- _TASK PROMPT_
Single out the lines of the material that contain "Expand" and copy them.

>>>

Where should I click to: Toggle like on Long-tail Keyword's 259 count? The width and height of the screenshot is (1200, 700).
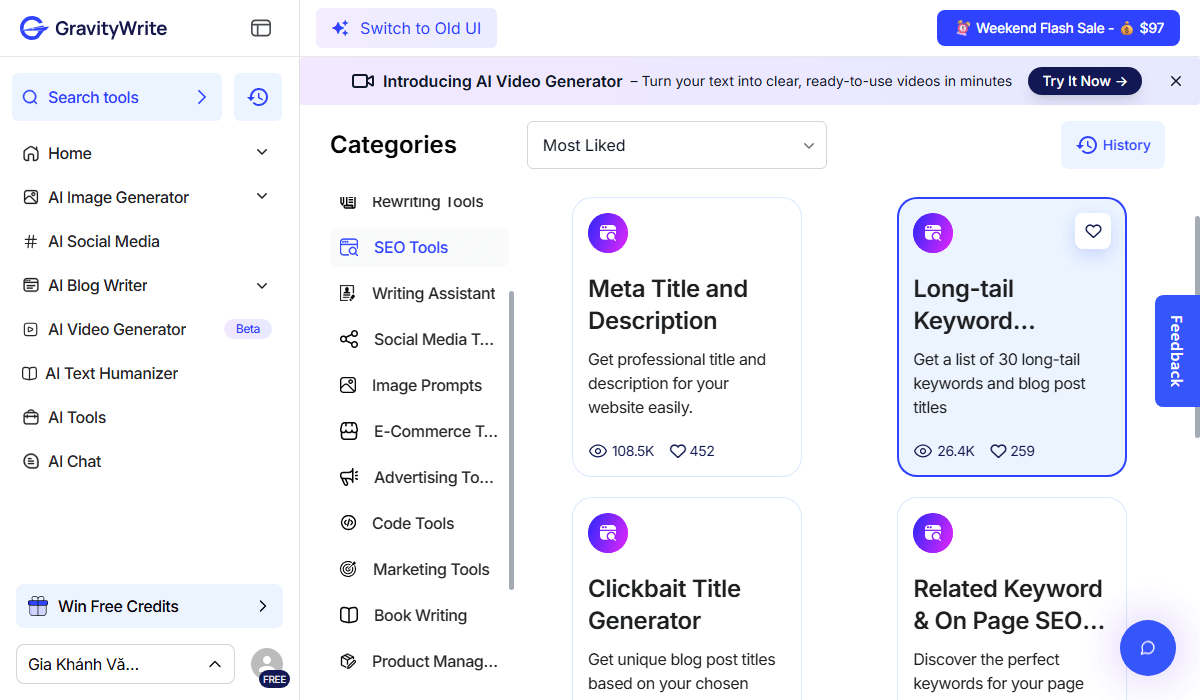[x=998, y=451]
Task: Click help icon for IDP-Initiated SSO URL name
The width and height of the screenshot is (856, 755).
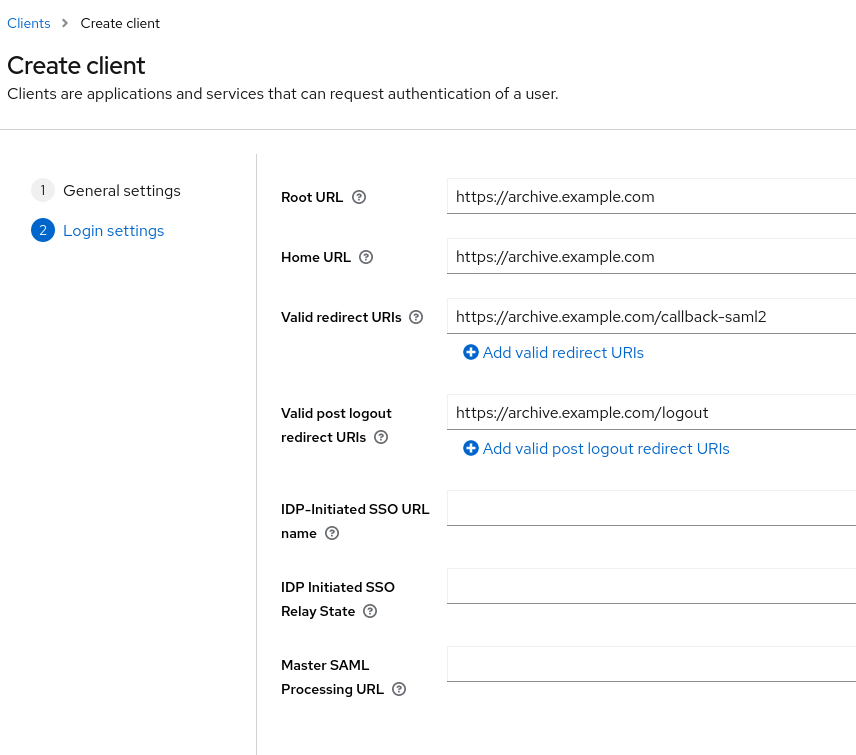Action: (332, 533)
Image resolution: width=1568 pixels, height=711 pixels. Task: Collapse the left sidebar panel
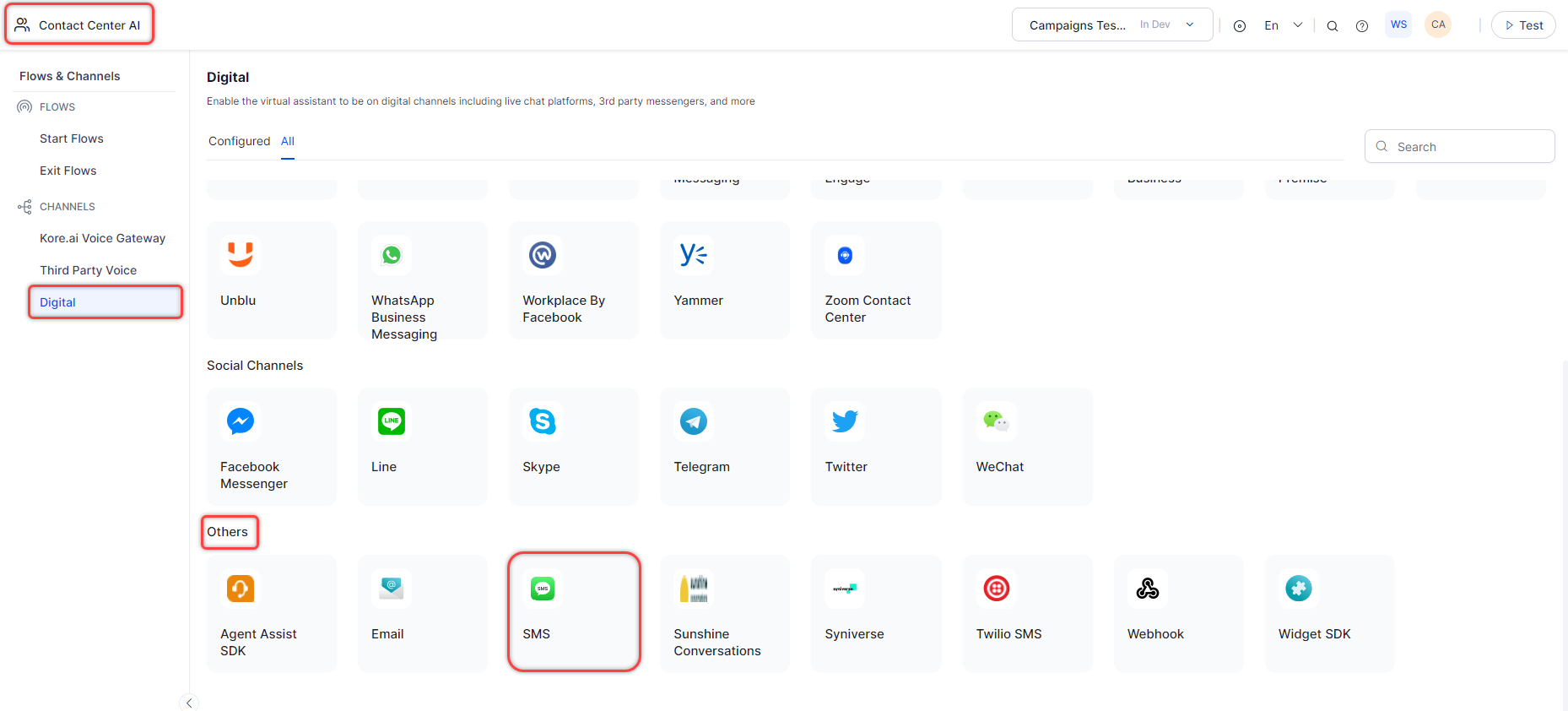pyautogui.click(x=189, y=703)
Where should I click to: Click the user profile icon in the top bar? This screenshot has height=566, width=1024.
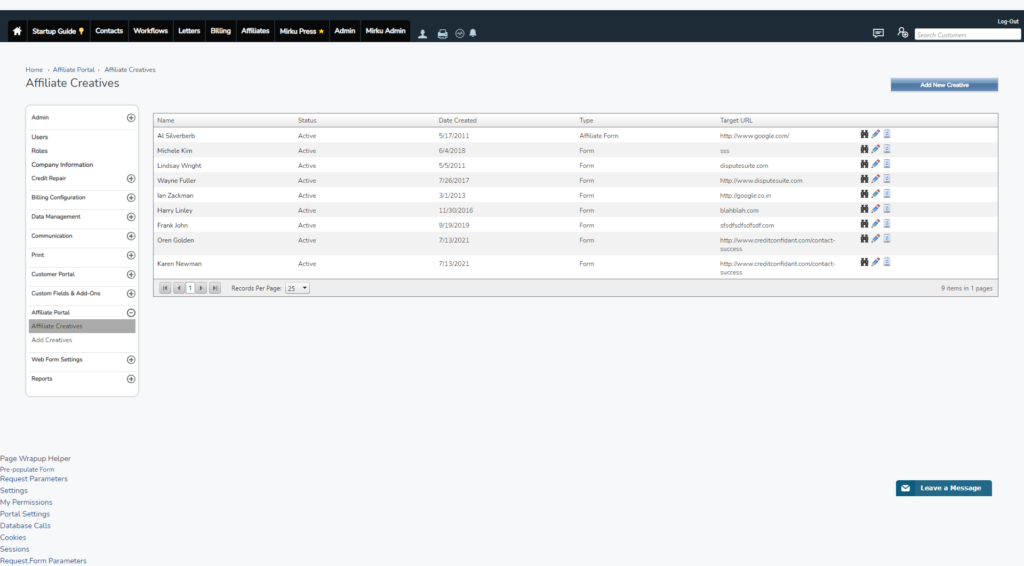(422, 33)

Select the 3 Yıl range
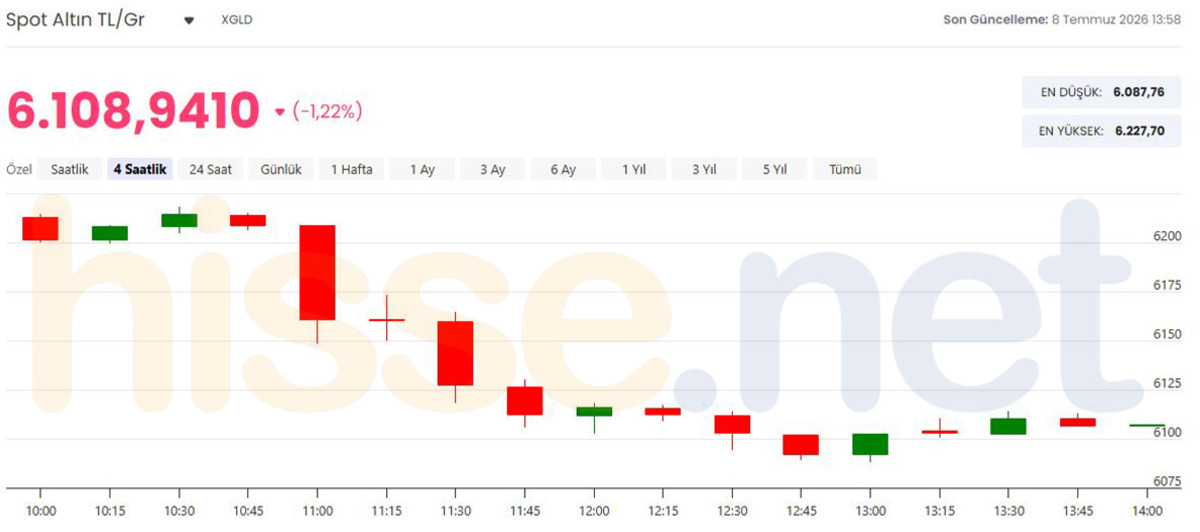pyautogui.click(x=704, y=169)
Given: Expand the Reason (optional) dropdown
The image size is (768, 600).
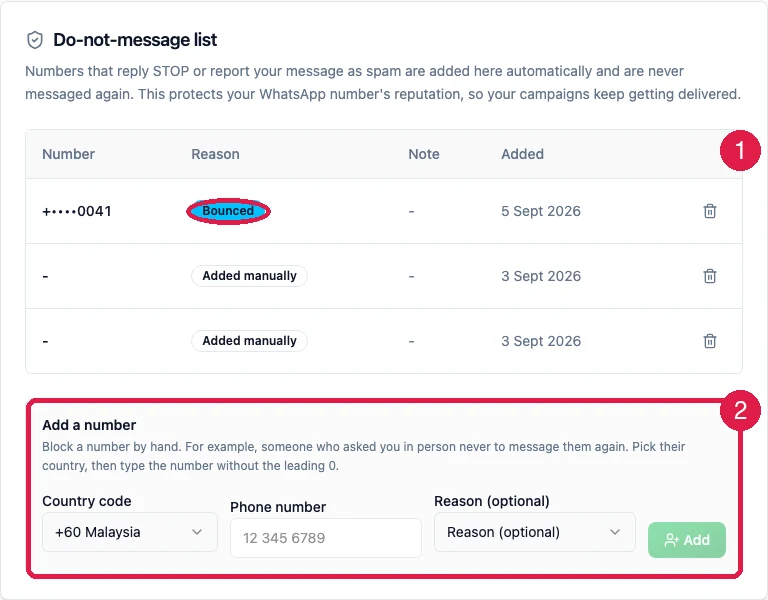Looking at the screenshot, I should pyautogui.click(x=534, y=532).
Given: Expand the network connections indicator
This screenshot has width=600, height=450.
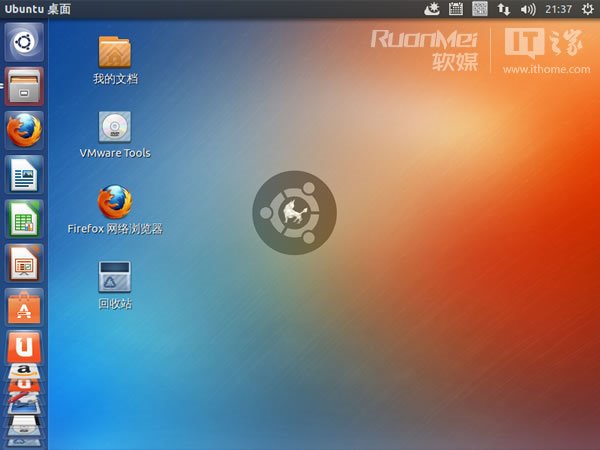Looking at the screenshot, I should [504, 9].
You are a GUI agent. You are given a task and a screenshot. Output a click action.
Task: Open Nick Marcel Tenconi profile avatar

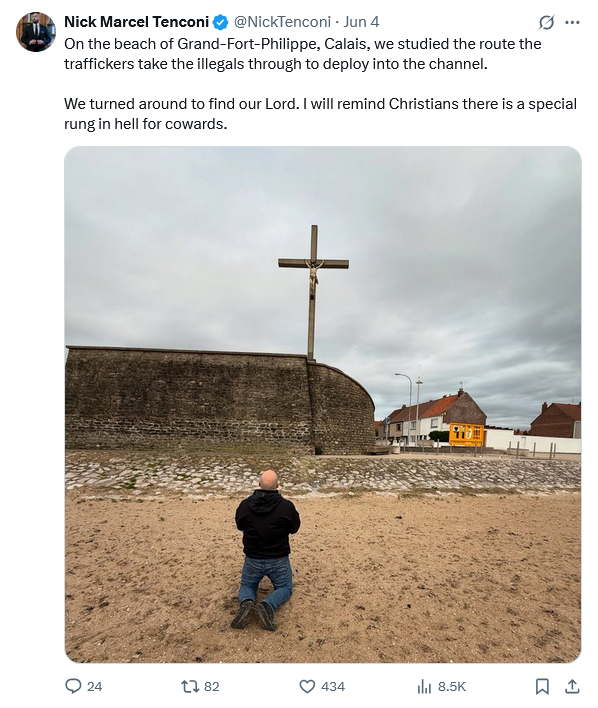click(36, 32)
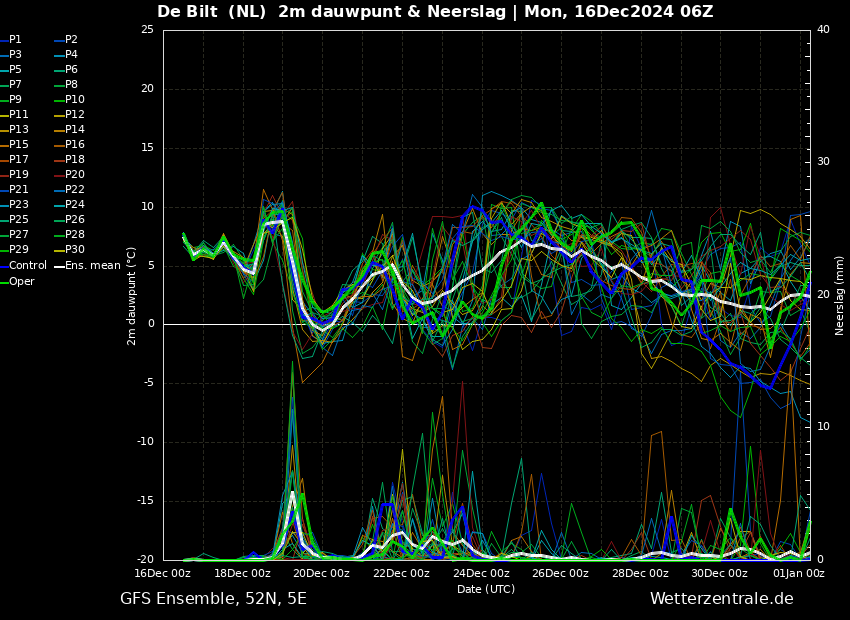Click the Date (UTC) axis label
This screenshot has height=620, width=850.
486,589
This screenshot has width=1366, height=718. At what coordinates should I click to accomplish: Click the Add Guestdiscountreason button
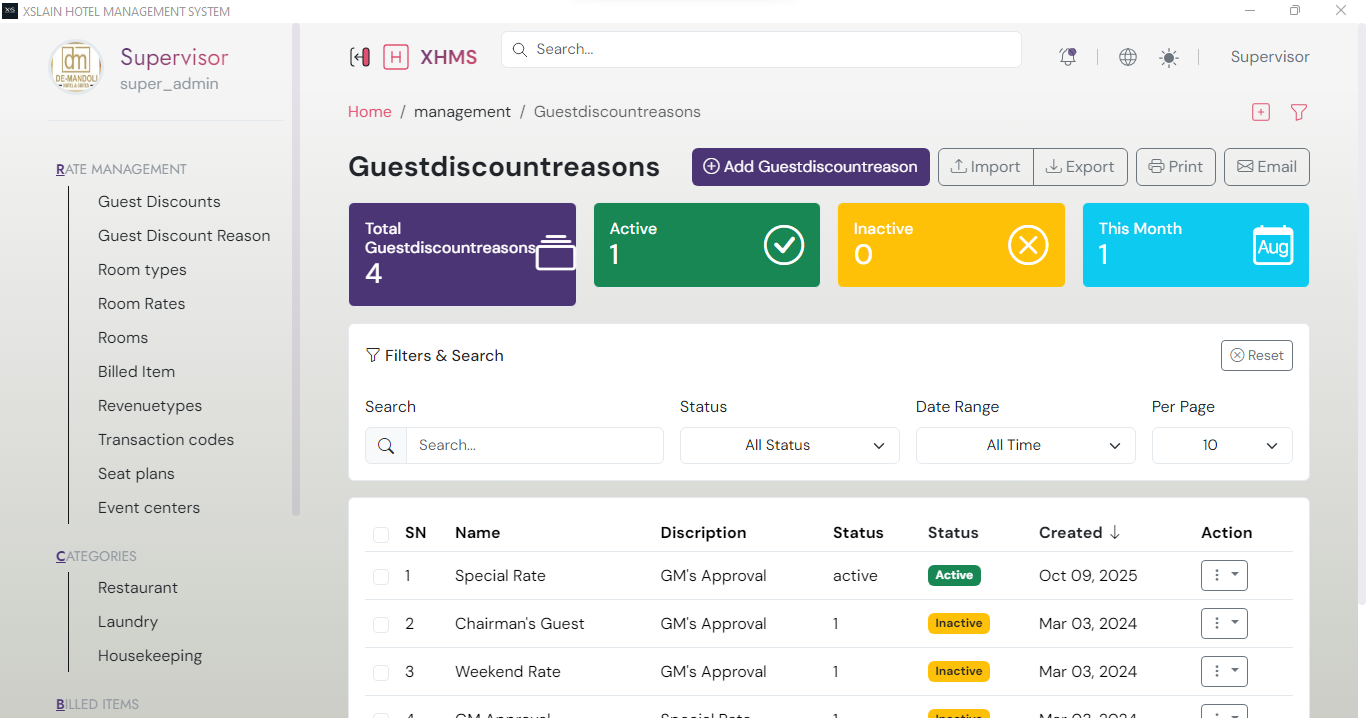[810, 167]
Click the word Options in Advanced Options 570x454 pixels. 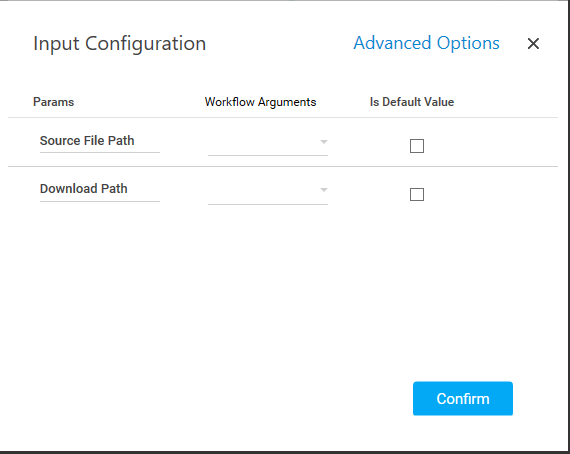(468, 43)
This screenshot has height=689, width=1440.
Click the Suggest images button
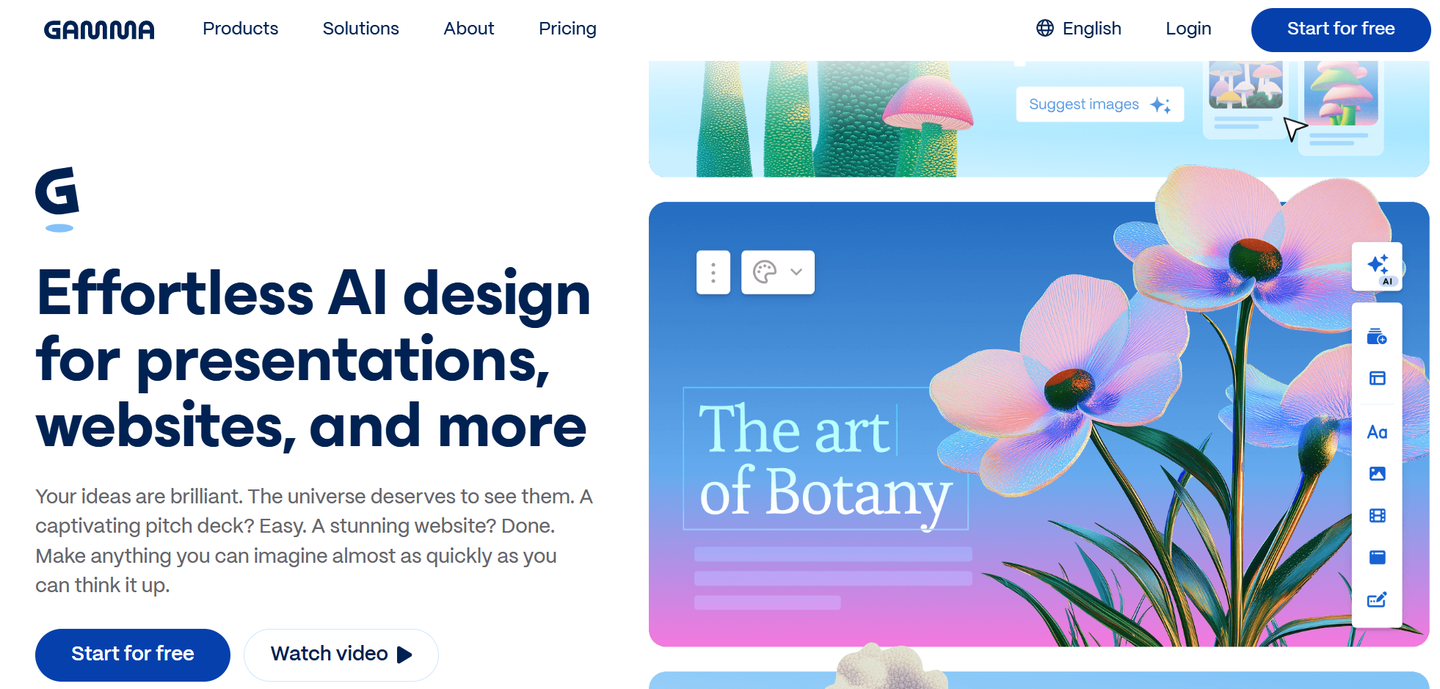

<<<

- _TASK ANSWER_
Given: Expand the Reason (optional) dropdown
Given: Expand the network connections indicator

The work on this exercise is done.